Data in this exercise: Begin
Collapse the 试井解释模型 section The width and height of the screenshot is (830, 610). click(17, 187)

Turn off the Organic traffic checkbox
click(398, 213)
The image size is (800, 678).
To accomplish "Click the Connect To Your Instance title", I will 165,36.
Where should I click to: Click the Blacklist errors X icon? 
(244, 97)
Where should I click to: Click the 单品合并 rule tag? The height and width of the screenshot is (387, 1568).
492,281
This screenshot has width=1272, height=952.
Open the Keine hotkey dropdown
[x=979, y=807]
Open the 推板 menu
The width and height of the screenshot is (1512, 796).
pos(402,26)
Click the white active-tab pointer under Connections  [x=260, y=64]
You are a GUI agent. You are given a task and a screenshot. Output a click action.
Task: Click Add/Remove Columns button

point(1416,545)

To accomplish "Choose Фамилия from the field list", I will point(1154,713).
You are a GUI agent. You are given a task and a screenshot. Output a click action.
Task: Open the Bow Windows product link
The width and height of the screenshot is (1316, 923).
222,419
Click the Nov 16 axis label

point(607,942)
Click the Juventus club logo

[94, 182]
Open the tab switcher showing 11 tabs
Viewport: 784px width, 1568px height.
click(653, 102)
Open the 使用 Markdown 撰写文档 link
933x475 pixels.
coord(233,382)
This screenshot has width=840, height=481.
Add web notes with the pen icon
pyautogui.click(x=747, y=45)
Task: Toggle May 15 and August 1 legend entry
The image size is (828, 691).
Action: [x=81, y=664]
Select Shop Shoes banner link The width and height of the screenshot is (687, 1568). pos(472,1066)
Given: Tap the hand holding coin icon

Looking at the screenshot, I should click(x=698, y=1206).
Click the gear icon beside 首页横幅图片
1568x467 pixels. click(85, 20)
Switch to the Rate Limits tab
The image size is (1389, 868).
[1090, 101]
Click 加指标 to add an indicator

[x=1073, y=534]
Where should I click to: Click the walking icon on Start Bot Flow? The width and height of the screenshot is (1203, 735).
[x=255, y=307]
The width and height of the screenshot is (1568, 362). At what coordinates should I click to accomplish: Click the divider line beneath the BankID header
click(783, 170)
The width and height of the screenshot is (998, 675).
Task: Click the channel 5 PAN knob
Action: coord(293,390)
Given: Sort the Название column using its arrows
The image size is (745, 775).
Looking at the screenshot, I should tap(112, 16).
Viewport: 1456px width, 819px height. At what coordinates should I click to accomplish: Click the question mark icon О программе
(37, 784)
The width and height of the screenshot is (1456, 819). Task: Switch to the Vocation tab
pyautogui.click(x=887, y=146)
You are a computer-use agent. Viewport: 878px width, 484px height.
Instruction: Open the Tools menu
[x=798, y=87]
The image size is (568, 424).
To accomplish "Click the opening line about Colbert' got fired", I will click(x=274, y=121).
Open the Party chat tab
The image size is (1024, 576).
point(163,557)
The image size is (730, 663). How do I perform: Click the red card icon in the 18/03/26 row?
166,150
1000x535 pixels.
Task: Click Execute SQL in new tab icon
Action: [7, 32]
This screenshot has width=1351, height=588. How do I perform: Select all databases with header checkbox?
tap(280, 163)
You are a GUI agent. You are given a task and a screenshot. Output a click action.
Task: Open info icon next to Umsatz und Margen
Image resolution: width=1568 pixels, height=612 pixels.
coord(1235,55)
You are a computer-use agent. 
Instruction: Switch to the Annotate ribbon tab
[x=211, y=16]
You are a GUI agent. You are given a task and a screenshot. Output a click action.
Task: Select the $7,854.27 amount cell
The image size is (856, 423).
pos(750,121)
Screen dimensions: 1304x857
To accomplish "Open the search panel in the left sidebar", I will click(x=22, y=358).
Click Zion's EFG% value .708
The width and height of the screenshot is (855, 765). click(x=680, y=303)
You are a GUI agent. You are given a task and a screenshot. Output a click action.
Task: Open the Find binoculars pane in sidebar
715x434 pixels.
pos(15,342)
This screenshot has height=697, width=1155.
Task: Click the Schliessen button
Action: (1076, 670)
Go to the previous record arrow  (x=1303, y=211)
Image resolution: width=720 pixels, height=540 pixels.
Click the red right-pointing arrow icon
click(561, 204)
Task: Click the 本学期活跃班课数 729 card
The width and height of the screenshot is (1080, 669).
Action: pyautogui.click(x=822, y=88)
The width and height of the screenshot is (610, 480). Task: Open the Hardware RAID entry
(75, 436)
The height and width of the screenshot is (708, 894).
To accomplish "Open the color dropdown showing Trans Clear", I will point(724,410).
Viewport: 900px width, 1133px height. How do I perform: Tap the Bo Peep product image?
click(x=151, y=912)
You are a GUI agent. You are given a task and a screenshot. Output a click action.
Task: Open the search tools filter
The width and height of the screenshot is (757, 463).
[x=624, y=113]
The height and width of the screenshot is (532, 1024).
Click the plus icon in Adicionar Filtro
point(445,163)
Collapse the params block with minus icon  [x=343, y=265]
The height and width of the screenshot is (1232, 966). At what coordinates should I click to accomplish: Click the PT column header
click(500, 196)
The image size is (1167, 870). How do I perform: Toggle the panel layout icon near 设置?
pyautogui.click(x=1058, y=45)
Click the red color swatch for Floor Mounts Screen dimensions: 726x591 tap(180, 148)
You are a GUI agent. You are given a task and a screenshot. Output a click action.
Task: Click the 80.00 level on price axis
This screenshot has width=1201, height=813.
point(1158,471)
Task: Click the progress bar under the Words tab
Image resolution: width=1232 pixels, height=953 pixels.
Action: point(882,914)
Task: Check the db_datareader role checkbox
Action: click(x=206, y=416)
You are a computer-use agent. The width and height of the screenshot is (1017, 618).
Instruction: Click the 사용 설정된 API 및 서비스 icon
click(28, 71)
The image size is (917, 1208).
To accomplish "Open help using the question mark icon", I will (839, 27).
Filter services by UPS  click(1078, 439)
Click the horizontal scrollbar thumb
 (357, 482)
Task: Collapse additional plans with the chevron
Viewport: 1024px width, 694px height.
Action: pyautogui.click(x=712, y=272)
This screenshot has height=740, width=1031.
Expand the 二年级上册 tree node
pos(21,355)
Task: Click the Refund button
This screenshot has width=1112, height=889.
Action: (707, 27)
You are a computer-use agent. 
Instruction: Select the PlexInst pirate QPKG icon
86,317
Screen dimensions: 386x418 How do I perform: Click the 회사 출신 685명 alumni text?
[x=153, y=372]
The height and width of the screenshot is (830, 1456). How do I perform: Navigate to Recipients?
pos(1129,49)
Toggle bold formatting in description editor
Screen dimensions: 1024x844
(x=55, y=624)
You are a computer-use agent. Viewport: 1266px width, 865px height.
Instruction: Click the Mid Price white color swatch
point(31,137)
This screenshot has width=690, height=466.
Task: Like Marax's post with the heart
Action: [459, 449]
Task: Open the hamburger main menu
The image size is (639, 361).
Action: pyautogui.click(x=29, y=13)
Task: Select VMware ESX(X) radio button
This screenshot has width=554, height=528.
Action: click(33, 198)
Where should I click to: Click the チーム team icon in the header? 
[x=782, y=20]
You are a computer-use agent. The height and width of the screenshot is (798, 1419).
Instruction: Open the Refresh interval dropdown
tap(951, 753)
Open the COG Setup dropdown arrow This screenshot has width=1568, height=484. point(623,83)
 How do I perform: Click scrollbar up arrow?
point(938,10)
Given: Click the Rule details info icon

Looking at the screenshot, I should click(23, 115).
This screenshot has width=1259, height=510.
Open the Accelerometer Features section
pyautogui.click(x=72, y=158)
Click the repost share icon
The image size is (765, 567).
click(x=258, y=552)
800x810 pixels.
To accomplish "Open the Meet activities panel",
Data in this exercise: End
Problem — Looking through the records, copy out every line in which the word "using" is found.

Solution to this task —
Given: Sort the Название column using its arrows
To accomplish "Open help using the question mark icon", I will (839, 27).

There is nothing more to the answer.